Output the entries as a JSON list of strings, one string per line with blank lines omitted, starting with the line containing "Open the Template" and continuing through the line containing "Looking at the screenshot, I should 56,70.".

*Records for this exercise*
+--

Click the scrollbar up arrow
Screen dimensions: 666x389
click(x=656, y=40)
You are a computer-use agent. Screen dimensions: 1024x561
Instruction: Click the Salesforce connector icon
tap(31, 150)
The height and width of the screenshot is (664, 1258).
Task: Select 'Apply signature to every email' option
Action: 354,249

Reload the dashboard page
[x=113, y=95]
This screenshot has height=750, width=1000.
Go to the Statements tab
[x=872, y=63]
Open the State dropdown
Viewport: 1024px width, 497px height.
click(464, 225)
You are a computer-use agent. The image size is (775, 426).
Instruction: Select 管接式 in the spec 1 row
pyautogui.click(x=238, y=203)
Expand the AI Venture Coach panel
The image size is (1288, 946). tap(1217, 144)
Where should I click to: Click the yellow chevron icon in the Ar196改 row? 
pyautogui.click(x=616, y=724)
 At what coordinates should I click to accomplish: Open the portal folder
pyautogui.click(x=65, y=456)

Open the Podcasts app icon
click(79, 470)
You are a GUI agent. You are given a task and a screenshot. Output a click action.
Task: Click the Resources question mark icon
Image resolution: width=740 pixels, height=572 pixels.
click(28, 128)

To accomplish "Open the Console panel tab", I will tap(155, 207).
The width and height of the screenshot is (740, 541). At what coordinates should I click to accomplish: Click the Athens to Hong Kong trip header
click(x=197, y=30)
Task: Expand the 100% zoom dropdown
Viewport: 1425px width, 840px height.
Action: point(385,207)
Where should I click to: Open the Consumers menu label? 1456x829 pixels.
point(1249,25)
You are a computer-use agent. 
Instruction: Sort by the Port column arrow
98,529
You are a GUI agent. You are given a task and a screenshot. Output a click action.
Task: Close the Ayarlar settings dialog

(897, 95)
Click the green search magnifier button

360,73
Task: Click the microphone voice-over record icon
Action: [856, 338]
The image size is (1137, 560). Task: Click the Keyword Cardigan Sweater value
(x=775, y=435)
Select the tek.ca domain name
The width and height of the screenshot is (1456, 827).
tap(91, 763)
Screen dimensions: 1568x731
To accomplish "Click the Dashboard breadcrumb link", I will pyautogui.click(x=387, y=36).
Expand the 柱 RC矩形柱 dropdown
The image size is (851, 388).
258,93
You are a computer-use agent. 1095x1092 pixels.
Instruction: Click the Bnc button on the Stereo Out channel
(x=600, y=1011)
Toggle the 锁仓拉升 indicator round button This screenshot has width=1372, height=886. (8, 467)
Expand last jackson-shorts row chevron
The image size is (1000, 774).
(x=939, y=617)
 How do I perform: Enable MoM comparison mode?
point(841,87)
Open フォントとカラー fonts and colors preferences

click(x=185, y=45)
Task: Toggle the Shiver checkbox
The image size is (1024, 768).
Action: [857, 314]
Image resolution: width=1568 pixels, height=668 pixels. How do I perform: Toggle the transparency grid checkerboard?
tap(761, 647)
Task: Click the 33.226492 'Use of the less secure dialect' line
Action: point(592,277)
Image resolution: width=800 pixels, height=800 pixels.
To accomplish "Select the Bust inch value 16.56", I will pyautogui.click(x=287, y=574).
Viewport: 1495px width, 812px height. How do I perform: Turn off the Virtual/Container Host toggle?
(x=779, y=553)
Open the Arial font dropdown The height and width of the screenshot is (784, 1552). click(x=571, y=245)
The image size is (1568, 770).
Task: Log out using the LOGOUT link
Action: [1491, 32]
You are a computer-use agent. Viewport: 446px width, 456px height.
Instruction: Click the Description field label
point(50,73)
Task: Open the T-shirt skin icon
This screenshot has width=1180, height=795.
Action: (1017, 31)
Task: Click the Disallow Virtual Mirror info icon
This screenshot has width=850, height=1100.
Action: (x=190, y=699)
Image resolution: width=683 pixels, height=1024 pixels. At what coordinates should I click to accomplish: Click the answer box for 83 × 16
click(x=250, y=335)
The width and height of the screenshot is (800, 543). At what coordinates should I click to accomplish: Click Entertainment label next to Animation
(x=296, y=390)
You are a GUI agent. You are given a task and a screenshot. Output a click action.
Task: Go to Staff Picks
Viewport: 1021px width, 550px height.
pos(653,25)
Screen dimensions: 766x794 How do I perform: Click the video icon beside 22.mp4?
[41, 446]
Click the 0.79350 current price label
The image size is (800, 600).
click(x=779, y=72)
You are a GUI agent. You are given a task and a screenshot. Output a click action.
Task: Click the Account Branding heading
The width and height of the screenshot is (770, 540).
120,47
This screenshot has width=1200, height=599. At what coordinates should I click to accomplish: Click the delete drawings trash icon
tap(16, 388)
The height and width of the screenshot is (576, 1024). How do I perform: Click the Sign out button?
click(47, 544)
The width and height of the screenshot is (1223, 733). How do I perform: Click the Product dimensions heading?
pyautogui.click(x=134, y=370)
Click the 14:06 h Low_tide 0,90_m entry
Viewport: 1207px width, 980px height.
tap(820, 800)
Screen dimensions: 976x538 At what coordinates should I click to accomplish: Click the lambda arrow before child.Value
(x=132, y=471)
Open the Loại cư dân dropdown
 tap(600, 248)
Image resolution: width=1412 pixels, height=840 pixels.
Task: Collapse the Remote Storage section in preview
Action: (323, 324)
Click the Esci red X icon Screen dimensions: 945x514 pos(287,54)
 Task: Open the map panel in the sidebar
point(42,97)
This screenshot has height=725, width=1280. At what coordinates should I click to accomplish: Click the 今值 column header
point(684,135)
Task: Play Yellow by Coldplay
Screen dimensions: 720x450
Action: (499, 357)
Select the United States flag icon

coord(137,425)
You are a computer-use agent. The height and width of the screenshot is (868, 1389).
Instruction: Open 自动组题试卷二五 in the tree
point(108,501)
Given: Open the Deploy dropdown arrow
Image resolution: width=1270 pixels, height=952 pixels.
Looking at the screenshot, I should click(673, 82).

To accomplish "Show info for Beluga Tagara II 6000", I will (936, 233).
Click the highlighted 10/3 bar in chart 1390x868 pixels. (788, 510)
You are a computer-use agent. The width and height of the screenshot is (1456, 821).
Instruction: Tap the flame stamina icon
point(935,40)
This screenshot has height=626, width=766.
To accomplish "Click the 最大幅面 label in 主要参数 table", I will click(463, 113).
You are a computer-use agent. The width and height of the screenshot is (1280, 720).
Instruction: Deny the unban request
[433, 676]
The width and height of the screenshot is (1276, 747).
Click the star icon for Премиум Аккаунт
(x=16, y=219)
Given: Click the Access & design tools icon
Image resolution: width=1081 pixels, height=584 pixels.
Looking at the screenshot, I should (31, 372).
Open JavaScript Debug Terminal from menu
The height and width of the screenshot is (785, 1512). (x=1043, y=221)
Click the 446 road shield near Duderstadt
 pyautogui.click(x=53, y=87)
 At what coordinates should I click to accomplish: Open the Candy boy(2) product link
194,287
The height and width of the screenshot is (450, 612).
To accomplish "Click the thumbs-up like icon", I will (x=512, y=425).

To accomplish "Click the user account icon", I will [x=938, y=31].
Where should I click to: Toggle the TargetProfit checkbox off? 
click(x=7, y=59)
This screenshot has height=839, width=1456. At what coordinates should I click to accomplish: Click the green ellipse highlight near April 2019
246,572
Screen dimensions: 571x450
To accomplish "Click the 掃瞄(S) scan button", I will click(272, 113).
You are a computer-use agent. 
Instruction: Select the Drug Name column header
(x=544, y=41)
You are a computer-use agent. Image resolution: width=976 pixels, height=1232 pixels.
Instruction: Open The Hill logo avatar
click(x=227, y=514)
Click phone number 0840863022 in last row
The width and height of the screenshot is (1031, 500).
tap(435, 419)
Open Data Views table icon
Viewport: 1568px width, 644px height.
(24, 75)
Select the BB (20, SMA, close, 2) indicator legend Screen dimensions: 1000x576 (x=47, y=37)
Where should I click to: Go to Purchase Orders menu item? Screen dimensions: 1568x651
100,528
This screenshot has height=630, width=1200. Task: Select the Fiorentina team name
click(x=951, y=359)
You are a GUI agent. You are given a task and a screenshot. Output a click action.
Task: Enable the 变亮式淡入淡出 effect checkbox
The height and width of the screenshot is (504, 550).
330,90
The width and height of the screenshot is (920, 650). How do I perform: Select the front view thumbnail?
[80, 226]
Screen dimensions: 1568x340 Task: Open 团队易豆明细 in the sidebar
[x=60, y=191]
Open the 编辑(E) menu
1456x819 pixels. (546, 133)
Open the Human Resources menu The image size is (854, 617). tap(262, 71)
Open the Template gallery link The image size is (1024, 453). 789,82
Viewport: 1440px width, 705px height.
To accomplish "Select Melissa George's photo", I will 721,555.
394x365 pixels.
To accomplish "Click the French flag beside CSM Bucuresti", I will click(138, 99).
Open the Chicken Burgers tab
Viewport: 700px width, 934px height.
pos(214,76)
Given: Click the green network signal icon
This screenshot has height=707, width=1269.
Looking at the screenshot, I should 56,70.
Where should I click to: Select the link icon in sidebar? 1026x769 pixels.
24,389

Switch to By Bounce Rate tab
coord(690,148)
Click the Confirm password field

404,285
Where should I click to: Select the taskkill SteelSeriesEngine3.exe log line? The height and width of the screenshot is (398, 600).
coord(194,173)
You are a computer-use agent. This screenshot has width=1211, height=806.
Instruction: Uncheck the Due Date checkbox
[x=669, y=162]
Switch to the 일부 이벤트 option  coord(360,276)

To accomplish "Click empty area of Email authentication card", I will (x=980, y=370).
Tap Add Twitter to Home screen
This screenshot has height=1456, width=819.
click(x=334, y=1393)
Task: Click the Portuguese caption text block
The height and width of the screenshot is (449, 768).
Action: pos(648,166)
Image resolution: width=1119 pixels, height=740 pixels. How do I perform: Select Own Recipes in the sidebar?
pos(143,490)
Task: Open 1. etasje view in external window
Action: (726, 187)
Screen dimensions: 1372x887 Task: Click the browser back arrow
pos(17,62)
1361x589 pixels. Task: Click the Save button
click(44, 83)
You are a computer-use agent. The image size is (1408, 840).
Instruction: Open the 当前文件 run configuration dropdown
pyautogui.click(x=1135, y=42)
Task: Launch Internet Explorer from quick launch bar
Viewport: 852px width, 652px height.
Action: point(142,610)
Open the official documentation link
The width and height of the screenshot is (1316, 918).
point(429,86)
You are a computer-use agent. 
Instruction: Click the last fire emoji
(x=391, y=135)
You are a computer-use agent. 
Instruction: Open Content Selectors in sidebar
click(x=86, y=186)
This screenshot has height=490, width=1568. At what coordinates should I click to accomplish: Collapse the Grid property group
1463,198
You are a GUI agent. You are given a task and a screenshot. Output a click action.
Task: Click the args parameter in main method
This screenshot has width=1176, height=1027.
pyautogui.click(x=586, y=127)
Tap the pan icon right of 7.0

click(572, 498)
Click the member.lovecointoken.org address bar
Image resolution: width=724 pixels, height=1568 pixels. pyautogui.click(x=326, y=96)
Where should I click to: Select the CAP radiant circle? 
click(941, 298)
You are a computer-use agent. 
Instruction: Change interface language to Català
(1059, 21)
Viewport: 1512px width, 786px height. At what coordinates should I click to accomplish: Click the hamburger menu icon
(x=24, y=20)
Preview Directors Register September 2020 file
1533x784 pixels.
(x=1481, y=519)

+--

*Answer below*
[
  "Open the Template gallery link The image size is (1024, 453). 789,82",
  "Viewport: 1440px width, 705px height.",
  "To accomplish \"Select Melissa George's photo\", I will 721,555.",
  "394x365 pixels.",
  "To accomplish \"Click the French flag beside CSM Bucuresti\", I will click(138, 99).",
  "Open the Chicken Burgers tab",
  "Viewport: 700px width, 934px height.",
  "pos(214,76)",
  "Given: Click the green network signal icon",
  "This screenshot has height=707, width=1269.",
  "Looking at the screenshot, I should 56,70."
]